Part of Falk's loveable schtick as Columbo was the ever-present cigar that dangled from his fingers and his wrinkled raincoat, worn regardless of the weather, plucked from Falk's own bedroom closet.
Born in New York City on September 16, 1927, Falk was diagnosed at the age of three with cancer of the eye, he wrote in his 2006 book "Just One More Thing" -- named after his Columbo catchphrase.
After surgeons removed his right eye, Falk was fitted with a glass eye, which did not stop him from becoming a star athlete and being elected class president at school.
He even learned early in life to play his disability for laughs -- during a high school baseball game, Falk wrote, the umpire called him out at third base when he was certain he was safe.
"In front of everyone, I whipped out my eye and handed it to the umpire, (saying) 'You'll do better with this one.' Talk about getting a laugh. I got a roar. Even the guys on the other team were rolling in the grass," he wrote.
After high school, Falk joined the merchant marine and went to sea as a cook, but then went to college to study public administration.
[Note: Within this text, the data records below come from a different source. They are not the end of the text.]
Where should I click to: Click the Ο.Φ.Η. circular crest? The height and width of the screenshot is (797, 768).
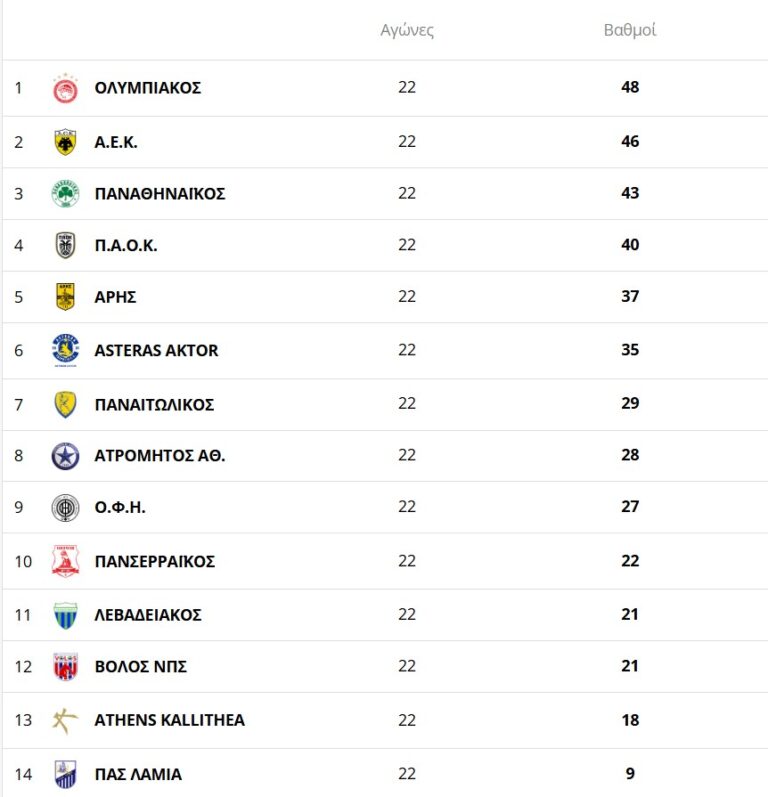pos(65,507)
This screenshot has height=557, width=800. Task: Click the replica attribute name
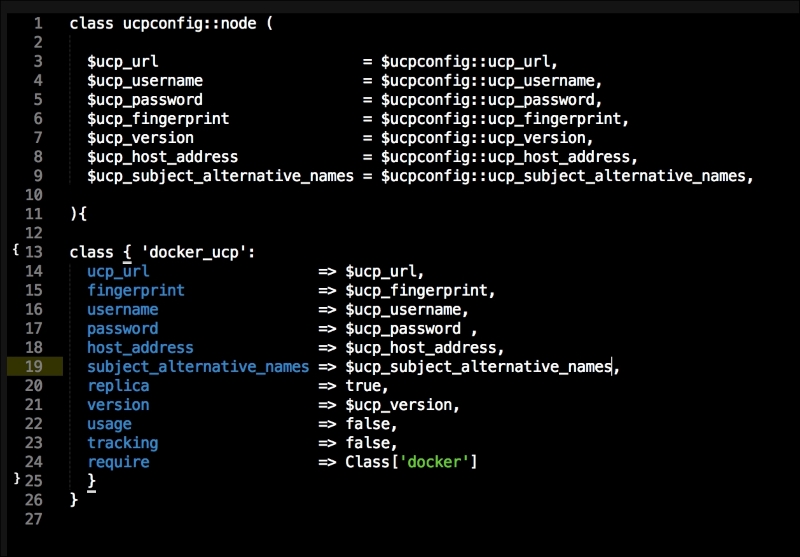118,386
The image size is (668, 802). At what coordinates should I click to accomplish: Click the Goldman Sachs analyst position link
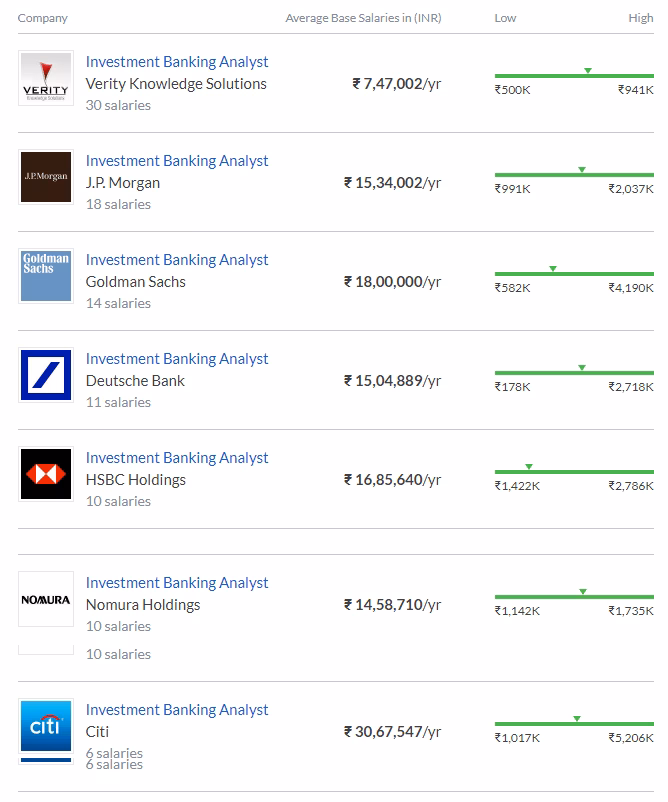click(177, 259)
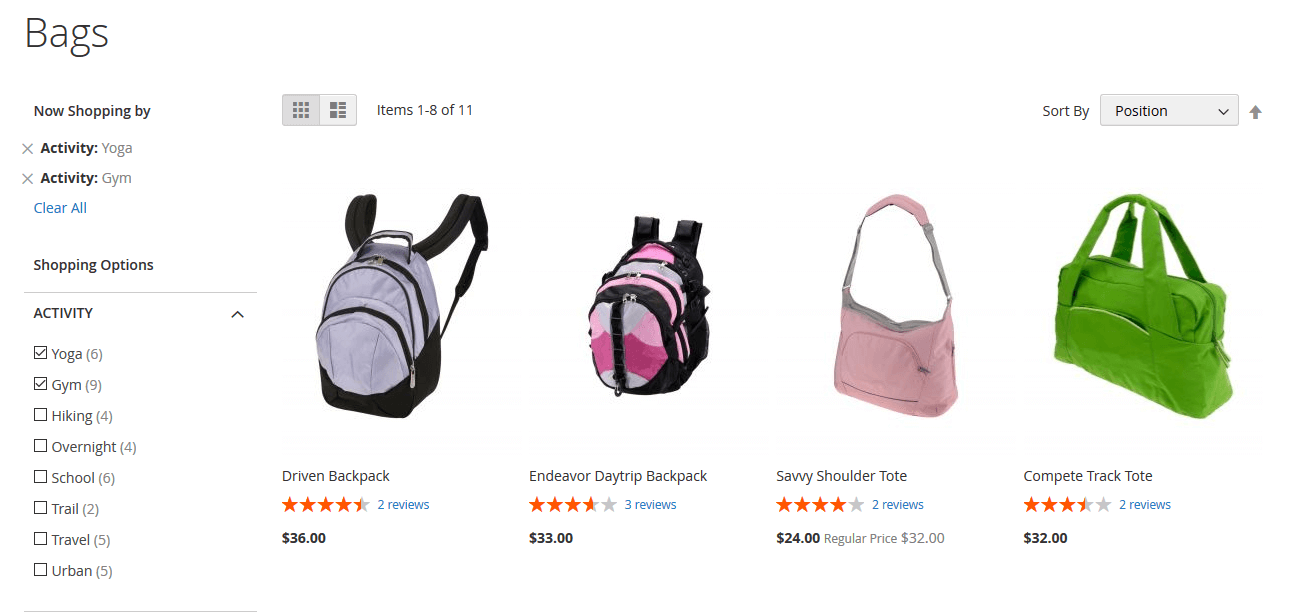Click Savvy Shoulder Tote star rating
This screenshot has width=1300, height=613.
820,505
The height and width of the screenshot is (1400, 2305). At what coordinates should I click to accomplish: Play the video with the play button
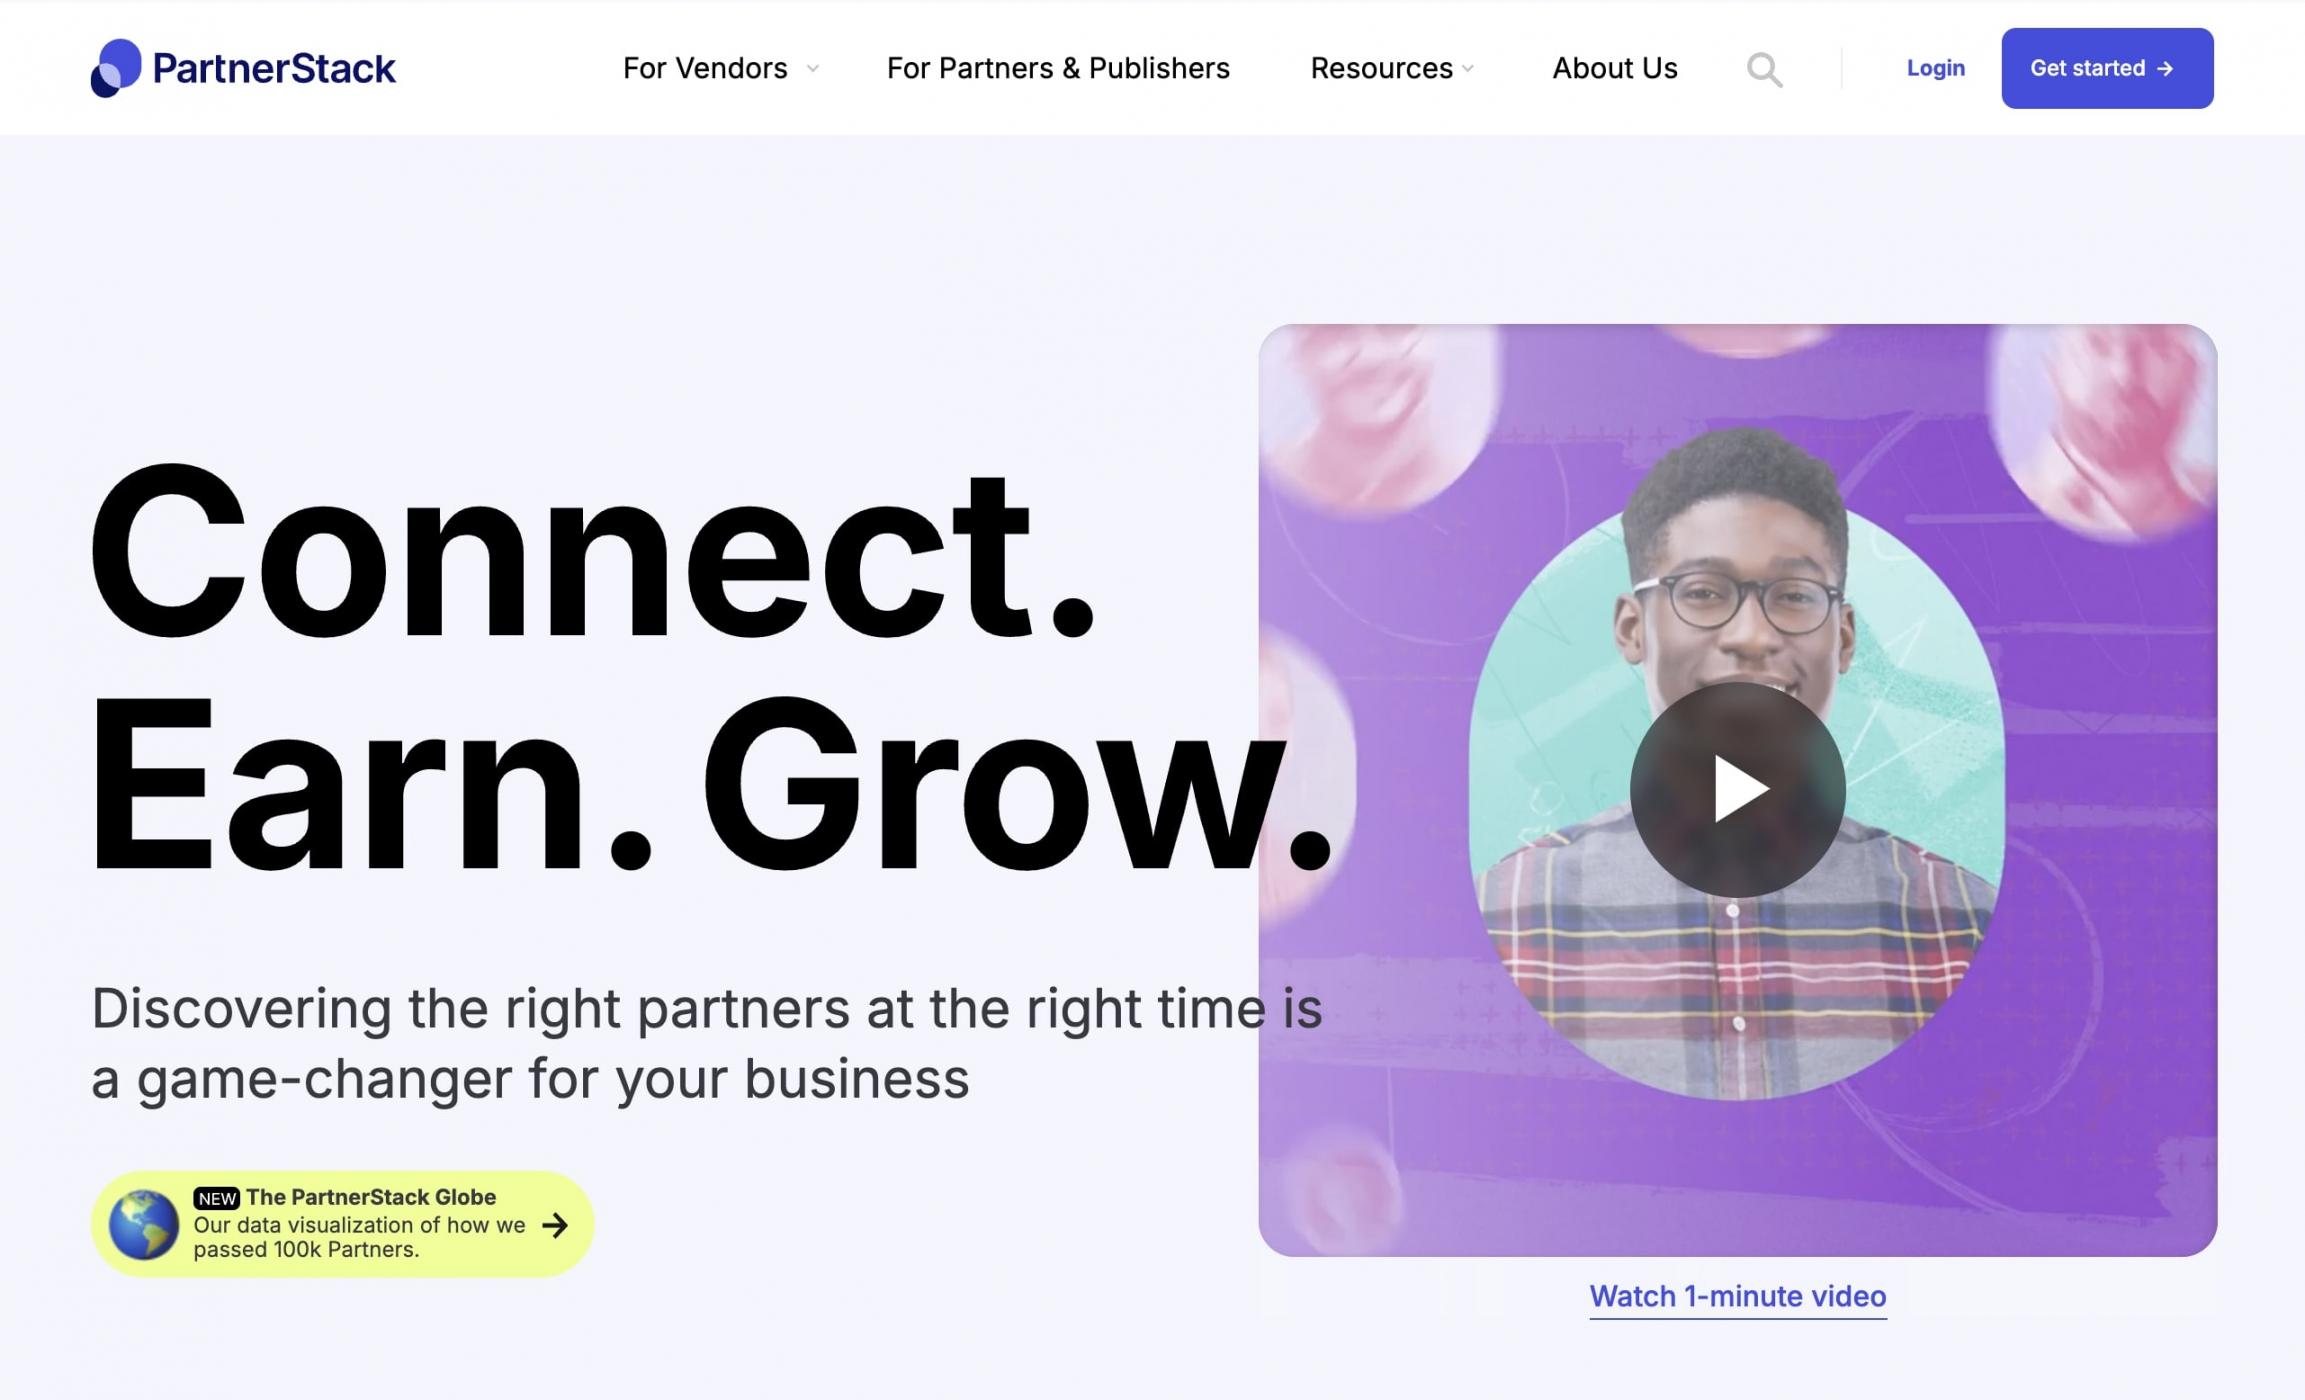click(x=1738, y=789)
He tried to get a job working for the CIA, but his membership in a labor union while a seaman -- seen as having the taint of possible communist affiliation -- torpedoed Falk's chances of getting work as a government spy.
Falk later found employment at the post office, and then as a bureaucrat with the Connecticut state government, doing a bit of regional theater and taking acting classes on the side.
Then in 1956, at the age of 29, he abruptly quit his day job and decided to move back to New York, declaring himself an actor.
The gamble paid off. Falk found quick on-stage success in a 1956 off-Broadway production of "The Iceman Cometh," playing opposite legendary actor Jason Robards.
But Hollywood was not so hospitable at first. A movie talent scout reportedly had wanted to recruit Falk, but the actor was rejected by the head of a major movie studio.
Undaunted, Falk moved in 1960 to Hollywood, where he received an Oscar nomination for his first role, in "Murder, Inc." He garnered another nomination for his second big screen role, in the 1961 film "Pocketful of Miracles."
Falk is survived by his wife of 34 years Shera and two daughters from a previous marriage.